2025.01.17 2025年世界の半導体工場建設プロジェクト
25年に着工する半導体工場(地域別)
急速なデジタル化の波が押し寄せる大容量データ時代では半導体需要が急速に押し上げられている。一方で世界の地政学的緊張の高まりは半導体メーカーにとってもグローバルで確固たるサプライチェーンの構築が必要になってくる。
こうした環境の中、グローバル展開する半導体メーカーは2025年以降、工場の新設や増強により、ウエハー生産増強に取り組んでいる。半導体製造装置・材料メーカーで組織するグローバル団体SEMIによると、25年には世界で半導体18工場が建設予定および建設中という。このうち米国と日本でそれぞれ4つの建設プロジェクトが進行、中国、欧州、中東、台湾、韓国、東南アジアでも建設プロジェクトが予定されている。SEMIはまた、25年の半導体生産能力は、月産3360万枚(200ミリウエハー換算)になると予測。高性能コンピューター(HPC)におけるロジック技術の高度化と拡大する生成AI(人工知能)利用によるもの、と分析する。これまでに主な半導体各社が公表している今後の工場計画は次の通り。

┄┄┄┄┄┄┄┄┄┄┄┄┄┄┄┄┄┄┄┄

◆ 課題と練習
1/ 半導体工場建設に関する文章のうち「こうした環境の中」で始まる段落を、主な事実を残したまま箇条書きに書き改めなさい。
2/ 半導体工場建設に関する文章を、最後の文の後から再開して書き継ぎなさい。
記録の内容は、半導体工場建設に関する文章とは関係がない。

◆ 提供された記録
┄┄┄┄┄┄┄┄┄┄┄┄┄┄┄┄┄┄┄┄

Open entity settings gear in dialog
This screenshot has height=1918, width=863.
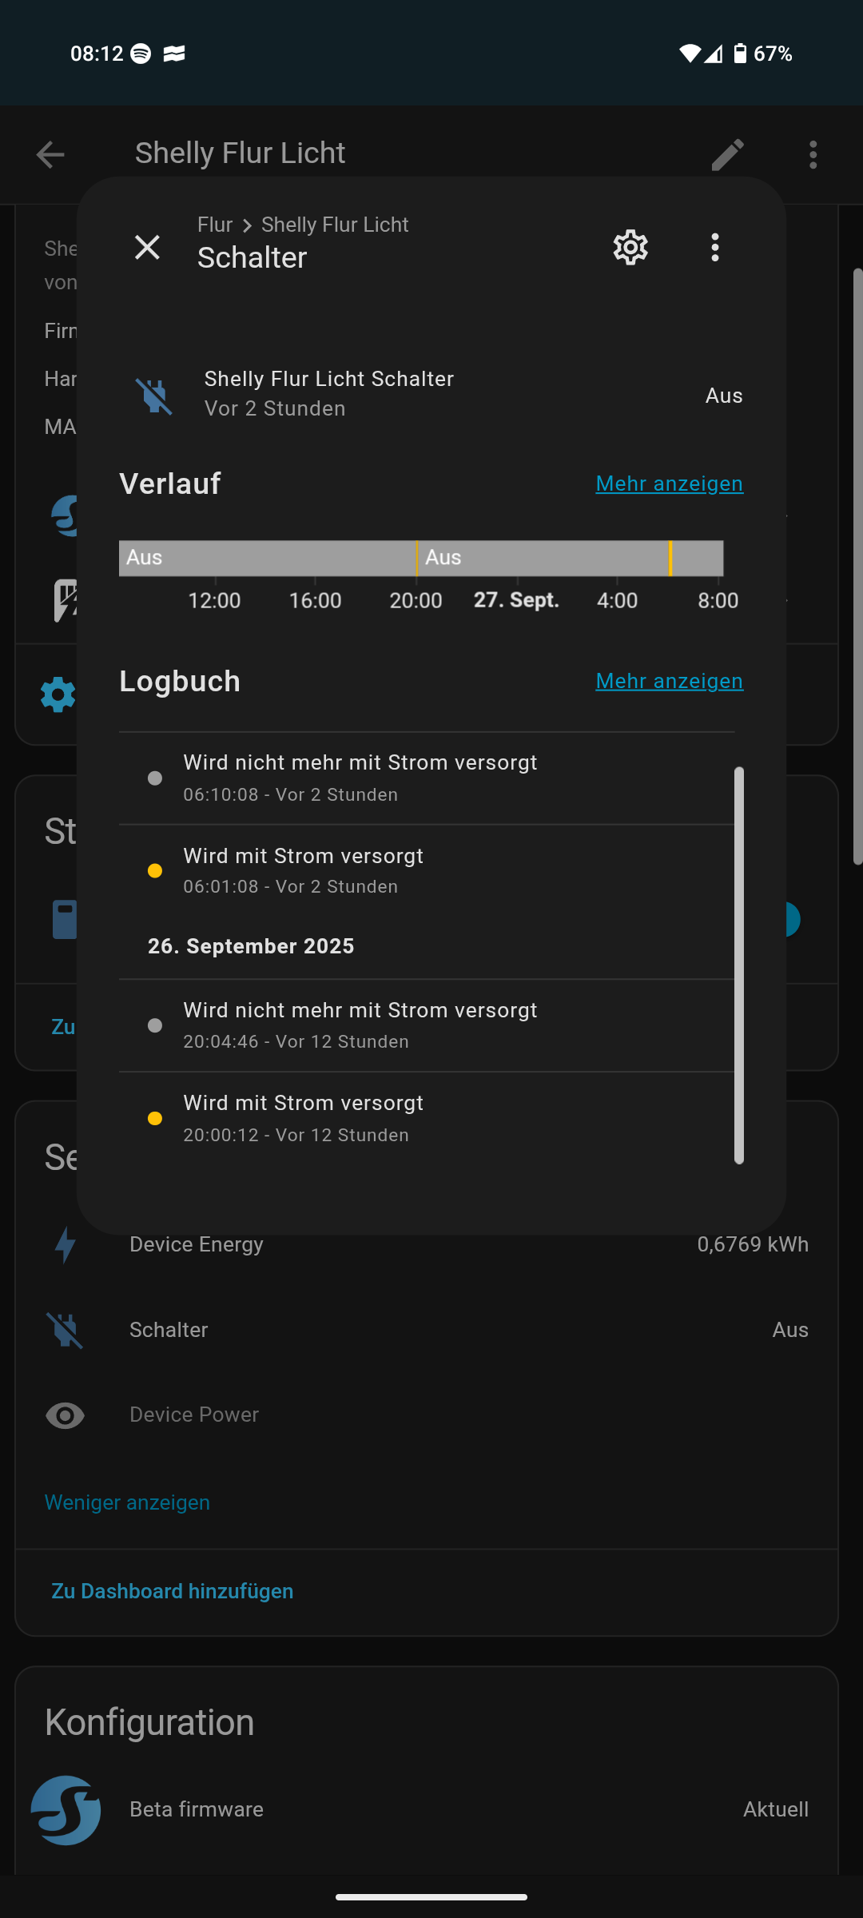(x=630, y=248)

┄┄┄┄┄┄┄┄┄┄┄┄┄┄┄┄┄┄┄┄

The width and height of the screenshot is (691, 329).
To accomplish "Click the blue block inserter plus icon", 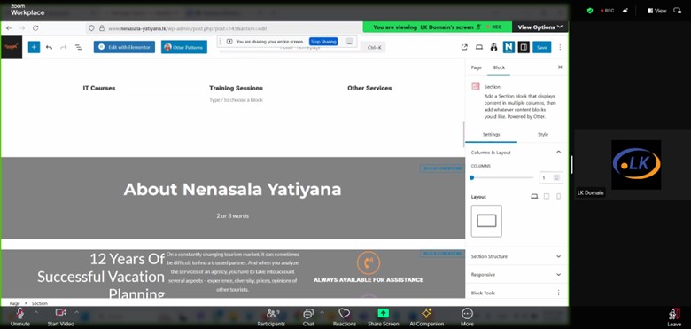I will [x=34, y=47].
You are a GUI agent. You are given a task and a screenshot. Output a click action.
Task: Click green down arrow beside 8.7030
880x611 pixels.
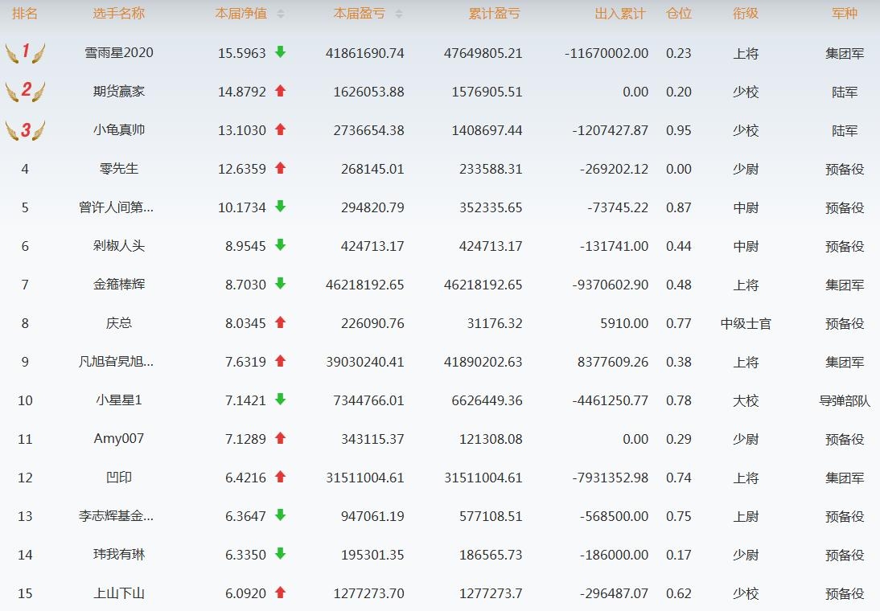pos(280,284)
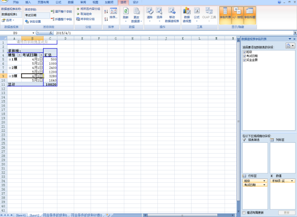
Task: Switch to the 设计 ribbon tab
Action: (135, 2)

┄┄┄┄┄┄┄┄┄┄┄┄┄┄┄┄┄┄┄┄

◆ 練習の解答
1/
- グローバル展開する半導体メーカーは、2025年以降、工場の新設や増強によってウエハー生産の増強に取り組んでいる。
- SEMI(半導体製造装置・材料メーカーで組織するグローバル団体)によると、25年には世界で18の半導体工場が建設予定または建設中である。
- 米国と日本でそれぞれ4件のプロジェクトが進行し、中国、欧州、中東、台湾、韓国、東南アジアでも建設が予定されている。
- SEMIは、25年の半導体生産能力を月産3360万枚(200ミリウエハー換算)と予測している。
- その要因として、高性能コンピューター(HPC)におけるロジック技術の高度化と、生成AIの利用拡大を挙げている。

2/
世界各地で新工場建設プロジェクトが進む
中国・上海の華虹半導体は前工程のウエハーのみを生産するファウンドリー企業。12インチウエハー子会社の華虹製造が現在工場を建築中だ。華虹半導体は上海の金橋地区と張江地区で8インチウエハー3工場を操業中という。
米インテルは200億ドルを投じて米オハイオ州ニューオールバニに建設中の300ミリウエハー工場がまもなく生産開始予定。2つのチップ工場があるニューオールバニ工場群は25年の生産開始を予定していたが、最近の同社の発表によると建築工事の遅れが要因となり26年操業にずれ込みそうだという。
米マイクロン・テクノロジーでは150億ドルを投資するアイダホ州ボイシの2つの工場は、25年生産開始の予定。ボイシでの投資は、今後20年で1200億ドルを投資する計画の一環。「米国業界有数のメモリー工場誕生が夢」という同社の期待は大きい。
サムスン電子は22年に国内京畿道南部の平沢(ピョンテク)市の工場拡張計画を発表、今年6月量産開始の予定だった。しかし調査会社トレンドフォースが昨年8月、第6世代DRAM需要の減少により拡張工事が遅れていると報道、当初計画は遅れそうだ。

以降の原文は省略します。